— Input material —
= = =

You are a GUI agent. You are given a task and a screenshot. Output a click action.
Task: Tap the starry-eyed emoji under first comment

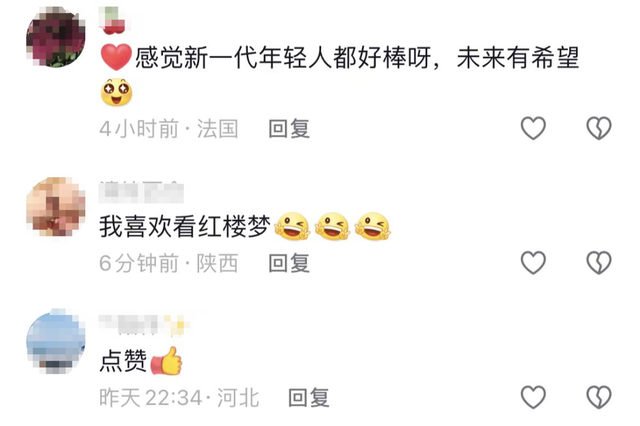116,92
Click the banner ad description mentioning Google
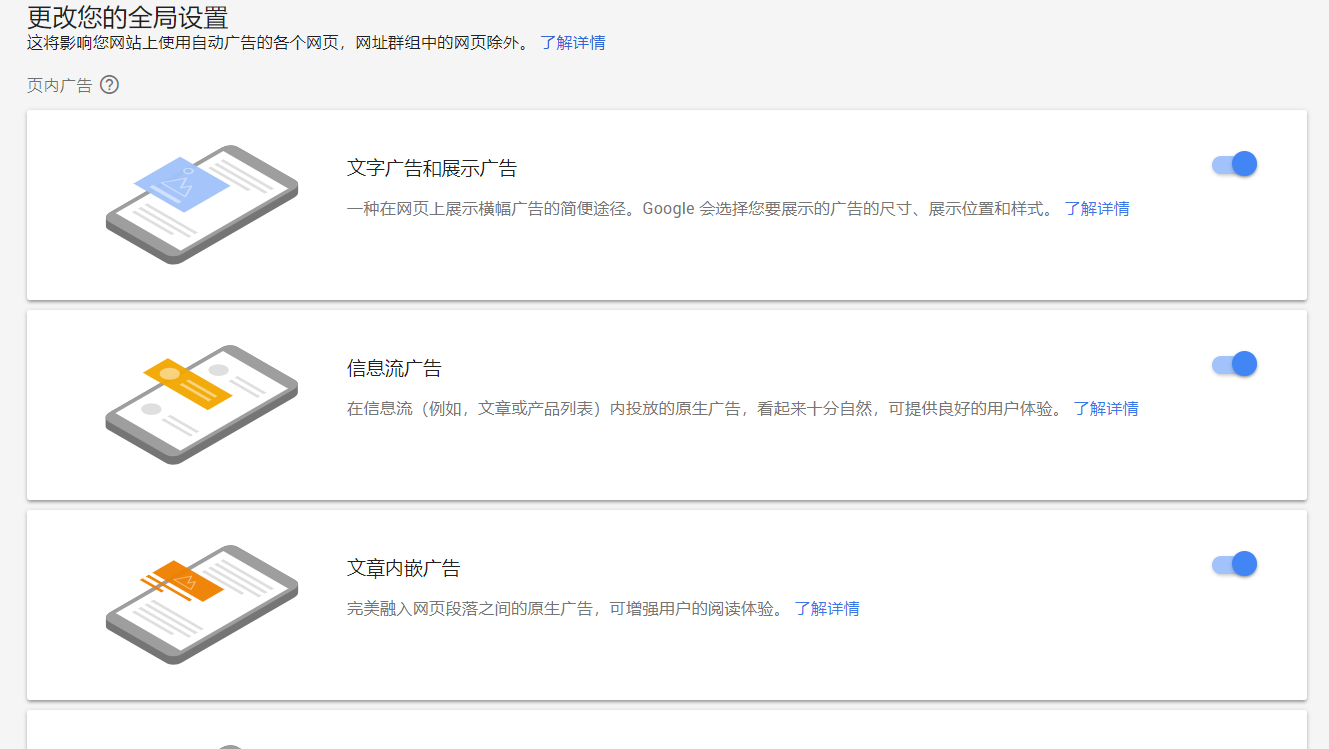The image size is (1329, 749). [x=699, y=208]
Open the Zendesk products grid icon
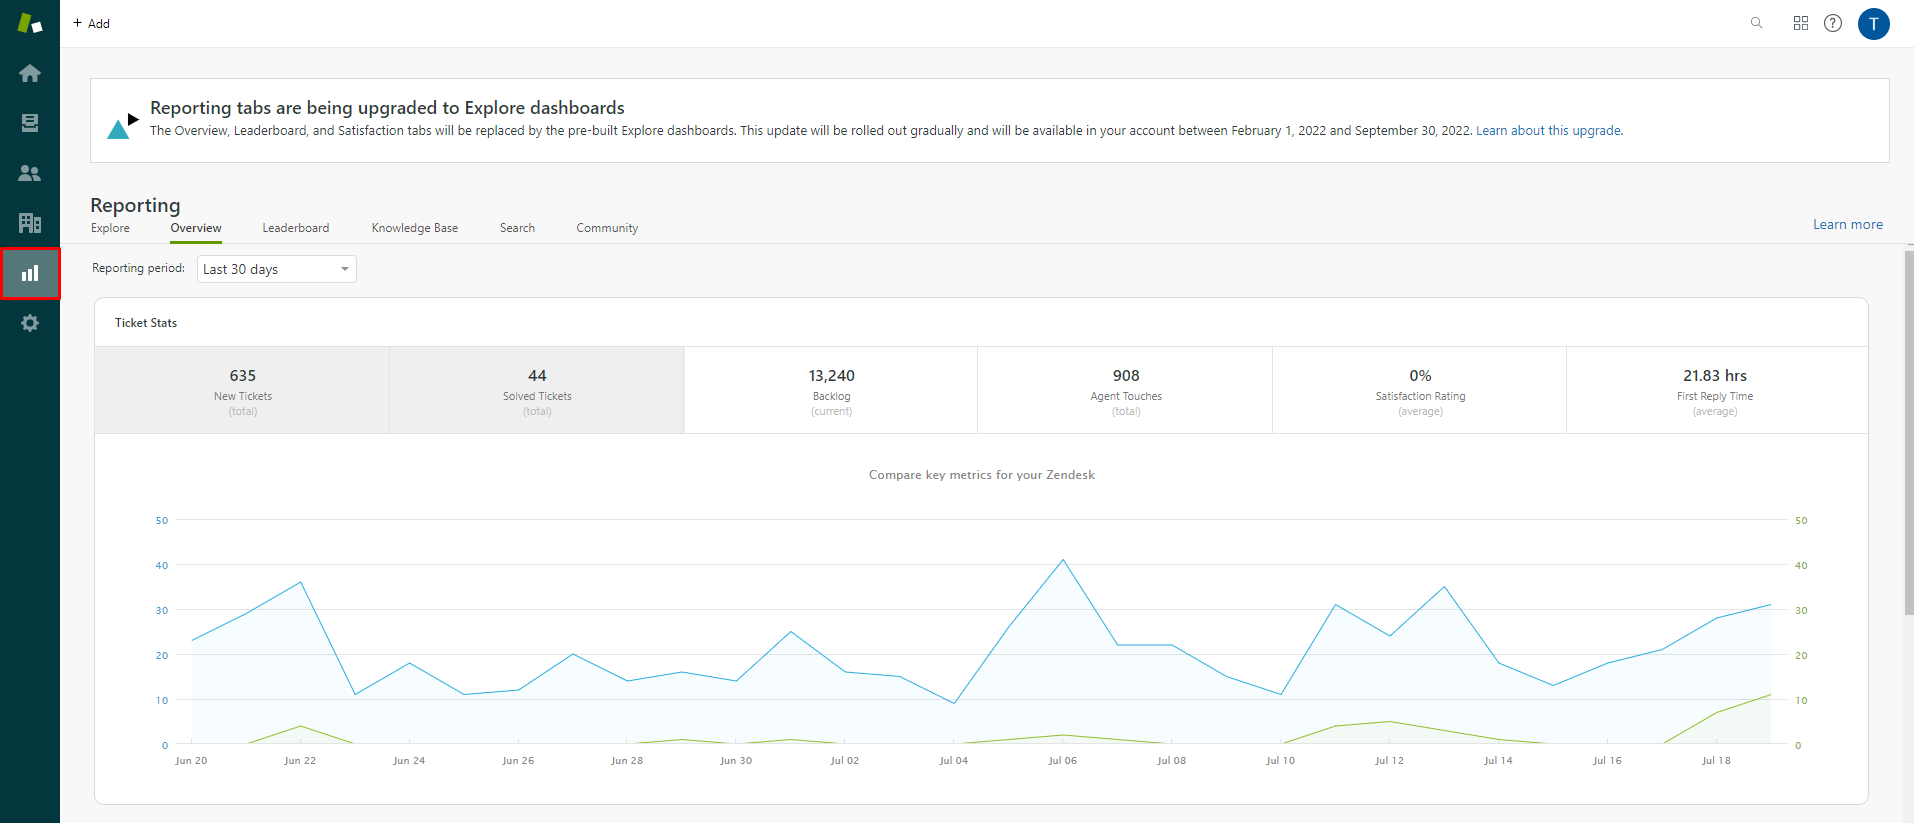 click(x=1801, y=23)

= = =

— Task objective —
What's needed is every line above, retyped exactly and free of pictures.

— Your solution —
You are a GUI agent. You are given a task and a screenshot. Output a click action.
Task: Tap the starry-eyed emoji under first comment

116,92
Click the banner ad description mentioning Google
The image size is (1329, 749). [x=699, y=208]
Open the Zendesk products grid icon
 click(x=1801, y=23)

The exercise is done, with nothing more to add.